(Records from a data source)
········
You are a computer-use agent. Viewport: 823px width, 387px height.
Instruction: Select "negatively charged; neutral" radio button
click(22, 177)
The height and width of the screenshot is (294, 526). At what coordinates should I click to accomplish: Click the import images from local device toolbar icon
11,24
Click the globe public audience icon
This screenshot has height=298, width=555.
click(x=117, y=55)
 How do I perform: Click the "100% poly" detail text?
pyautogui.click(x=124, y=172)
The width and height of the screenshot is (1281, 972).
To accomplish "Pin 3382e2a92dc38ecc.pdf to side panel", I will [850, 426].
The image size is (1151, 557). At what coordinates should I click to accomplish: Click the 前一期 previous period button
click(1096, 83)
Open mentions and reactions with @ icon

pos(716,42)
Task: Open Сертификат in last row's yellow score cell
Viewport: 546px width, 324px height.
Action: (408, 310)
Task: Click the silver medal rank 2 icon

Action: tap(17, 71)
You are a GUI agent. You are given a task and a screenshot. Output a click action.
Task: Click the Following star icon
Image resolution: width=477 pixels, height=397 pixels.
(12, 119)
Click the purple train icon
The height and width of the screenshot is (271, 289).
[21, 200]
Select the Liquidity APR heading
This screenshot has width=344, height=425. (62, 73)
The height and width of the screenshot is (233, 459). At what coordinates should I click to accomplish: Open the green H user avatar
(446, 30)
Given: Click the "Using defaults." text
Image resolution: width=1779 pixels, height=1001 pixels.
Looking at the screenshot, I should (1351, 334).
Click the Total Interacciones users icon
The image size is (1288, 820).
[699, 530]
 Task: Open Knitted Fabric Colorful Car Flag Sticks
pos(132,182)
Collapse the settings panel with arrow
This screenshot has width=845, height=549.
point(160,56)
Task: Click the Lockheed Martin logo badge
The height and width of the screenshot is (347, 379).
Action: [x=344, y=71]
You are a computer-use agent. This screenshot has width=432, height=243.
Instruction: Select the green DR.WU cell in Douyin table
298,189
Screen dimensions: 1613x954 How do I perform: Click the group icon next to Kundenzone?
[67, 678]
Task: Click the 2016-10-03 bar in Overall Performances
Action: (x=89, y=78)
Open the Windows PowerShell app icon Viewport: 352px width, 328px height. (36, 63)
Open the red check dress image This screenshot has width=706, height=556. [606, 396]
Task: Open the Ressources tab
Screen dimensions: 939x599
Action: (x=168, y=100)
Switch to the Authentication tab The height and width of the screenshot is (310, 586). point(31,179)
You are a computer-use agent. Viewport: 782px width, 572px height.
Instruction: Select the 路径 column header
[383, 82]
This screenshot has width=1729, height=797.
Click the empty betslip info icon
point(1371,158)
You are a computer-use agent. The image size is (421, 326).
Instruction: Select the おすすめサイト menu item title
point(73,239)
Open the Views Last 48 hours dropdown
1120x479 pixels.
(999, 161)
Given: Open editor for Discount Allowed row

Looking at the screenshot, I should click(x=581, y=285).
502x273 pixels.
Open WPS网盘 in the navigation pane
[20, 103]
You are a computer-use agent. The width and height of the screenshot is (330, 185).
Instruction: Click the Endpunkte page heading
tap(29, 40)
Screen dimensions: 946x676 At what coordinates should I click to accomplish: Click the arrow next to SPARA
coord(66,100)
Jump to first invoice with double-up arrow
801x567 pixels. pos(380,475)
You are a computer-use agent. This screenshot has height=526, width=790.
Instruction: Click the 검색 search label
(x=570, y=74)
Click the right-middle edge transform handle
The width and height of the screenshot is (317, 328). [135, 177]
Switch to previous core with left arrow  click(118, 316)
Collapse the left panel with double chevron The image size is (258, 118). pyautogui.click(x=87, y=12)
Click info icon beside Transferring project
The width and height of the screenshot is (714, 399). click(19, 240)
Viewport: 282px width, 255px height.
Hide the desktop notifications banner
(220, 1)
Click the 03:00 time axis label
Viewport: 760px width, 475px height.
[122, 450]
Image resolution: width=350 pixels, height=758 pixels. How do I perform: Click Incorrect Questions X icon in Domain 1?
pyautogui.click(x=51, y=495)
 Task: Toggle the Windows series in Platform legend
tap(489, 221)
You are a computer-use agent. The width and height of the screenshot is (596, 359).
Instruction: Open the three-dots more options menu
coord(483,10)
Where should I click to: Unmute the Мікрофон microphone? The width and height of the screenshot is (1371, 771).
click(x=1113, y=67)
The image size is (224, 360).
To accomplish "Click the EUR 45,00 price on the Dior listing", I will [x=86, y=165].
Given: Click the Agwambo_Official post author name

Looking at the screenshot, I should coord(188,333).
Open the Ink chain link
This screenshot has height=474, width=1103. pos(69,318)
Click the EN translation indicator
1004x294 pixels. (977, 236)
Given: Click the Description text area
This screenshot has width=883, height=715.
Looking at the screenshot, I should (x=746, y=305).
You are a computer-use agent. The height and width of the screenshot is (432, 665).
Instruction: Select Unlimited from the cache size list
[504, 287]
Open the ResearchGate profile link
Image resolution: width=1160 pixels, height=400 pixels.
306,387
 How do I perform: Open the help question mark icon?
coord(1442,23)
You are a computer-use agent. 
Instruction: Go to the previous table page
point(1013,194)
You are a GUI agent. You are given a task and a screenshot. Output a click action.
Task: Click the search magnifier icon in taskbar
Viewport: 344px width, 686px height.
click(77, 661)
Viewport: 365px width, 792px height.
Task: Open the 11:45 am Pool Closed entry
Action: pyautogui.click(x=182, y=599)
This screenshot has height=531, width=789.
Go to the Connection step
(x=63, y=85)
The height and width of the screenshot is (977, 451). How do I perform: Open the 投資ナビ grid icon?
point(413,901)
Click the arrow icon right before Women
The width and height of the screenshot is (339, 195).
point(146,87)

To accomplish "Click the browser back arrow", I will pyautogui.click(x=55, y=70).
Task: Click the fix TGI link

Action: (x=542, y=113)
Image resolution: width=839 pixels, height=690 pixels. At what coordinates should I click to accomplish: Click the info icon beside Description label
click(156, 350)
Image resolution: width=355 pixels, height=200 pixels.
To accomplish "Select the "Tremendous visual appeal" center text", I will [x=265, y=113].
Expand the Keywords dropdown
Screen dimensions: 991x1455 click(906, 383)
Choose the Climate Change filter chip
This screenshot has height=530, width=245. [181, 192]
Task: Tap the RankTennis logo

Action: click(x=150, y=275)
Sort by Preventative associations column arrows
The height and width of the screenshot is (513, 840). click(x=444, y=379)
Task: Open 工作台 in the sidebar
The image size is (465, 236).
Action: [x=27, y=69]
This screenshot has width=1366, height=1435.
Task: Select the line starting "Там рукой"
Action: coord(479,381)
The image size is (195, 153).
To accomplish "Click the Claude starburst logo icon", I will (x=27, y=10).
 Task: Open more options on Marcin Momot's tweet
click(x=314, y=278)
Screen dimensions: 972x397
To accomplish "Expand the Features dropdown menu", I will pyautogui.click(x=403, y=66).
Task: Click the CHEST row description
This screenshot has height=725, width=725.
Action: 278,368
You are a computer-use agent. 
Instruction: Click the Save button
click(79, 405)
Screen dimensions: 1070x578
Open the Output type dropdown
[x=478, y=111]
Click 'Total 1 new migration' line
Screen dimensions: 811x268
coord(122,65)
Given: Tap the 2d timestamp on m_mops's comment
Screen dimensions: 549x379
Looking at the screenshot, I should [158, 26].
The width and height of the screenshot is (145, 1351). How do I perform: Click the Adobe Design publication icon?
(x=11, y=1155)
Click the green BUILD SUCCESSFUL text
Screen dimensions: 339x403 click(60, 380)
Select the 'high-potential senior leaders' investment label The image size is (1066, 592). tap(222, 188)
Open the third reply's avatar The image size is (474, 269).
········
### Work order
Of the records above, copy each line that includes "will".

### Result of the exercise
To accomplish "Pin 3382e2a92dc38ecc.pdf to side panel", I will [850, 426].
To accomplish "Click the EUR 45,00 price on the Dior listing", I will [x=86, y=165].
To accomplish "Click the browser back arrow", I will pyautogui.click(x=55, y=70).
To accomplish "Select the "Tremendous visual appeal" center text", I will [x=265, y=113].
To accomplish "Click the Claude starburst logo icon", I will (x=27, y=10).
To accomplish "Expand the Features dropdown menu", I will pyautogui.click(x=403, y=66).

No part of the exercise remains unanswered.